**TO DO**
[a] Answer these from the floppy-disk comments below:
(i) Which drive did the first commenter use with the C64?
(ii) How long did the original Q-Link software take to load and access a content area?
(iii) About how long did the initial software load on the AS/400 take?
[b] Go on with the floppy-disk comments below, picking up after their last sentence.

**EXTRACT**
══════════════════════════════
I had the Excelerator Plus drive for the c64 in the late 80's. It had a direct drive mechanism and a slightly faster load and format speed over the 1541 and was about 99.5% compatible. Out of the hundreds of floppies I had, perhaps one or two didn't work due to some obscure fast load routine. The Excelerator Plus was a great drive and extremely reliable and was an excellent companion to my Expert cartridge. And yes I had floppies from the late 80s that still worked flawlessly thirty years later.
One of the companies that I worked for back in 1987 - 1988 was using an IBM computer that used 8 inch disk diskettes. So you were right about the general user but I am sure that there were companies who might have still been using 8 inch disks back in 1983. By the way, I used to have the little device to cut the hole to allow me to write to diskettes on 5 1/4 disk drives. It was much easier when I got an Atari ST to just move the little switch on the 3.5 disk drives.
This was a great description of life with floppy drives. Every time I thought about something I could leave a comment on, you'd cover it. It was great to see one of our old Q-Link disks. When Quantum licensed the software from its developer one of the first tasks was to write a fast loader. The original software took four minutes to load and access a content area. The only thing you could have elaborated on was how those unsupported tracks were used for copy protection. I had to take my 1541 apart a couple times after EA locked up the head while I was exploring. ;) I recently took my C= equipment out of the attic (motivated by The 8-Bit Guy) and was equally surprised that my 30-35-year-old floppy disks still worked fine. BillP
I have a set of 3,5 MS-DOS and Win 3.11 floppies that read in late 2011 - that's sure. I wonder if they read today, and if the old PC where I installed the MS-DOS still would work, for that matter....
I remember in 1999 using these in my school and also playing the games on them in our after school club. Was really cool to think that experience was truly unique as no schools even use these anymore
In late 1988, I was pleased to get a job programming on an IBM System/36 business computers in 1989. All loading of programs and local storage was done with 8 inch floppies. (Wikipedia tells me that the System/36 was sold from 1983 to 2000. At that particular job I did the 'Initial Program Load' of the operating system on our AS/400 successor. (It was the first such computer in Western Canada). The OS came on two or three large format tape cartridges. That initial software loading took something crazy like 18 hours!
══════════════════════════════
[Target pointing data]
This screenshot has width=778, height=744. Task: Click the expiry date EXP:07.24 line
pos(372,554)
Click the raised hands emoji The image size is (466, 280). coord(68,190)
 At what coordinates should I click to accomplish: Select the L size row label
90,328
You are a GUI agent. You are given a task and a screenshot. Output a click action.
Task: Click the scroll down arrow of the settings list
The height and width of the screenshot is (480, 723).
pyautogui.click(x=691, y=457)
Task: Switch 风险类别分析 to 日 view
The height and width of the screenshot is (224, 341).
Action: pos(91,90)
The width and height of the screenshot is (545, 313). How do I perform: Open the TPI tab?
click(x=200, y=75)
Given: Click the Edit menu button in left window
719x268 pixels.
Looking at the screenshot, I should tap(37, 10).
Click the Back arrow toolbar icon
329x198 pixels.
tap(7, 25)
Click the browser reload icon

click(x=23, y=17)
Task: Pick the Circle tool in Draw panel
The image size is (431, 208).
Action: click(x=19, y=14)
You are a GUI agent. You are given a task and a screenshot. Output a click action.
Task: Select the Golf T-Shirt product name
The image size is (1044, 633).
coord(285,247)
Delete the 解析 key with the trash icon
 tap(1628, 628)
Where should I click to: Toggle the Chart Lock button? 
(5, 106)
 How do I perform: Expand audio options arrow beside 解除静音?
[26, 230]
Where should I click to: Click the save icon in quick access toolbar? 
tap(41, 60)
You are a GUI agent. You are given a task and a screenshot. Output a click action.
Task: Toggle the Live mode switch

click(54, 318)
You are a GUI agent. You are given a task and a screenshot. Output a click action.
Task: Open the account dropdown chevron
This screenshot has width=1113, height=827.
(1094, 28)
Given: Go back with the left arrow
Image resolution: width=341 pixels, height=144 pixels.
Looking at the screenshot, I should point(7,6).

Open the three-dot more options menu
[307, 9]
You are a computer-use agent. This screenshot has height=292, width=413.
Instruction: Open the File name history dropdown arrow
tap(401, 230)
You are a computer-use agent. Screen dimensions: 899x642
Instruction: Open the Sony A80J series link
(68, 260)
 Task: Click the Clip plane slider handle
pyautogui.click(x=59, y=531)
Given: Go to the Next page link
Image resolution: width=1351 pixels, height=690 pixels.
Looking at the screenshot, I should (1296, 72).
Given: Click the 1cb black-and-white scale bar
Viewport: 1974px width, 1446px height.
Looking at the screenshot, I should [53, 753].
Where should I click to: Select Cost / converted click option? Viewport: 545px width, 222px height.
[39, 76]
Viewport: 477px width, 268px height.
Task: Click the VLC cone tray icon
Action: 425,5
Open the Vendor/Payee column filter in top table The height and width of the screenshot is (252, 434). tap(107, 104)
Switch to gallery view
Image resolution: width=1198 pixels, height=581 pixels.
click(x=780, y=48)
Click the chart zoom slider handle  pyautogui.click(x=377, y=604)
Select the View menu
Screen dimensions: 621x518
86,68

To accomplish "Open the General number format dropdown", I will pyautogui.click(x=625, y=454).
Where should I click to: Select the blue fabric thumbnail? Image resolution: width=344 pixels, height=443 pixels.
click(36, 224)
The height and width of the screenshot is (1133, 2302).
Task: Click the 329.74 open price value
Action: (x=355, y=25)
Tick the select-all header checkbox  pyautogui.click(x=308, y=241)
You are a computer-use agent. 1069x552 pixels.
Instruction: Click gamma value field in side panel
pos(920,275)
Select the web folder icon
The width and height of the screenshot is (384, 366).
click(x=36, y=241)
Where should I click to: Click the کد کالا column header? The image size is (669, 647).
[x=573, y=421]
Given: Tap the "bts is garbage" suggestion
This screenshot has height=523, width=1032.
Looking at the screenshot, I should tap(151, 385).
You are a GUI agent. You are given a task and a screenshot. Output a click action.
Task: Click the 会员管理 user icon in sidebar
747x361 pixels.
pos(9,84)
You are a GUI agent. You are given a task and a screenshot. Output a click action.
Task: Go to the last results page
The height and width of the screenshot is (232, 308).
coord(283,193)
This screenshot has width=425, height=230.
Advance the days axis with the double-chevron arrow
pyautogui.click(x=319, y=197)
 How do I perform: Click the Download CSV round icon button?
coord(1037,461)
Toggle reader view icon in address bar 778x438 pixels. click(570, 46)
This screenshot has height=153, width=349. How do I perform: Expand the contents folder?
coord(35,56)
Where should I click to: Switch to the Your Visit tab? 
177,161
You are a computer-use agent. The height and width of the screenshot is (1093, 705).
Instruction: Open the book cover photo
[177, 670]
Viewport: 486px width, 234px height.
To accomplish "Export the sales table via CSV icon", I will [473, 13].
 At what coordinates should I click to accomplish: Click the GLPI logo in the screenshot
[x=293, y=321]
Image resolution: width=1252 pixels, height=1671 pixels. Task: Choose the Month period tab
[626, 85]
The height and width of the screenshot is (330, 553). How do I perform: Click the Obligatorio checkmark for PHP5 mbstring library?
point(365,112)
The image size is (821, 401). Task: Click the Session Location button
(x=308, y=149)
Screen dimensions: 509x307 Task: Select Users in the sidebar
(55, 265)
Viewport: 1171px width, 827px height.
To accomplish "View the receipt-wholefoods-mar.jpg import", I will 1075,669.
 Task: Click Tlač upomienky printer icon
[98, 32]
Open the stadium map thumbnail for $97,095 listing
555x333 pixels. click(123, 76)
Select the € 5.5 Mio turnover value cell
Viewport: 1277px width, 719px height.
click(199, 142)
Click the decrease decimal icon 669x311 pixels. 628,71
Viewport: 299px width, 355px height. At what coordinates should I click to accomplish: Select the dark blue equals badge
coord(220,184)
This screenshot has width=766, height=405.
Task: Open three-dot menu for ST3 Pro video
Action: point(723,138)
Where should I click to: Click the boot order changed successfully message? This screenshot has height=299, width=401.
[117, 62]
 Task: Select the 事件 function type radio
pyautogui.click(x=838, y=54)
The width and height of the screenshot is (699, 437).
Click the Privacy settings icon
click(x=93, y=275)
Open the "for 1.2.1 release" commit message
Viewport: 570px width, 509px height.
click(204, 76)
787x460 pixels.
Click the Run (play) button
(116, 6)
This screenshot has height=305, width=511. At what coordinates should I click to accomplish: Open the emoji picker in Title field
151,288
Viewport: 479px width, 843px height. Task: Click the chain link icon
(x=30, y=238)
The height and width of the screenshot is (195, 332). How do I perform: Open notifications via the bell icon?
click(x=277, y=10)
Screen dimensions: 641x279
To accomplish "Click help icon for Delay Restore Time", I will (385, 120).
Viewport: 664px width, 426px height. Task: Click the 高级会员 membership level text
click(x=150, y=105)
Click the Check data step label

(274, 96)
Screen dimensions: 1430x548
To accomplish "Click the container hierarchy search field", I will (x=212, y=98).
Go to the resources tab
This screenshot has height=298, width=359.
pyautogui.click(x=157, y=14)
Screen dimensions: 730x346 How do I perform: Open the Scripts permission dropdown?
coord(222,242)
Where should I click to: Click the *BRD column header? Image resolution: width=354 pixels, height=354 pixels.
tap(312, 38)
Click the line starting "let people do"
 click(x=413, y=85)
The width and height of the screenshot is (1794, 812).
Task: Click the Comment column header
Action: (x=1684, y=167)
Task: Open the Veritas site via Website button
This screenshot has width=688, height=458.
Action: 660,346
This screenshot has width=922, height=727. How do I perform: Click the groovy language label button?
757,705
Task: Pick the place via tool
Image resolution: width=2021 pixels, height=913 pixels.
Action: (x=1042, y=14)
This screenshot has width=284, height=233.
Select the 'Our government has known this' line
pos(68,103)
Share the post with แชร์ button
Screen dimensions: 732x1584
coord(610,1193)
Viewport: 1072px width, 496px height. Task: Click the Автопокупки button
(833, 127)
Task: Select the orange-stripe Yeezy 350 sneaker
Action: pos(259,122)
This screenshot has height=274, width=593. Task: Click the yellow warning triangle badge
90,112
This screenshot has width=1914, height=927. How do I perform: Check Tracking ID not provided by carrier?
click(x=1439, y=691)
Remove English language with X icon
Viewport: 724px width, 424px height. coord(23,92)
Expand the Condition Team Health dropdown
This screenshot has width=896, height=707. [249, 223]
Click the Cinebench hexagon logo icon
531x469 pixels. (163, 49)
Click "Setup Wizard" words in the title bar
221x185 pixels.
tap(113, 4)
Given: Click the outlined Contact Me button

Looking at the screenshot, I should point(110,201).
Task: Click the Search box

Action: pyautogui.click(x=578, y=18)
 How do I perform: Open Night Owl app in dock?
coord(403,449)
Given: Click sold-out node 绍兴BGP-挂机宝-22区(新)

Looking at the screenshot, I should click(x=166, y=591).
══════════════════════════════
**ANSWERS GIVEN**
[a]
(i) The Excelerator Plus
(ii) Four minutes
(iii) About 18 hours

[b]
Yeah 8" floppies were never really part of the consumer market. Main frame instals for example as well as those massive programmable typesetting machines and typewriters in the typing pool. 5.25" were the first real floppies the consumer encountered. This from an early 80's standpoint.
In 1987-88 my company chose to use Bailey Controls Net 90 and their color OIUs, Operator Interface Units on an installation. Those OIUs had the 8 inch drives. First and last time I've seen them.
Another great video! There is a machine at my former employers that is still running on first generation fanuc software and has the machine parameters stored on punched tape. The tape would run through the reader in the front panel into a bin in the bottom of the panel door (!) then wind itself back up onto the spool.
In my first job in the late 70s I was developing assembly code for the Texas Instruments TI9900, the first 16 bit processor, for passive sonar systems. We used the TI emulator, a desk sized thing with a built in 8 inch floppy drive. This was the only way to store your work between sessions and to release it to production so multiple backups were taken and locked away in filing cabinets, otherwise you could lose months of work. It was quite reliable and easily fast enough to store the small amounts of data for assembler. Stunningly primitive when you think you can buy 256gb removable storage for a few pounds today.
Disk drives could be fun. The first non-school application I ever wrote (1983) was a sequential text to disk program for writing off-line replies on CompuServe forums, which then could be uploaded in one command from disk. This was on my VIC-20 and 1540 drive, a decade before packet mail like QWK.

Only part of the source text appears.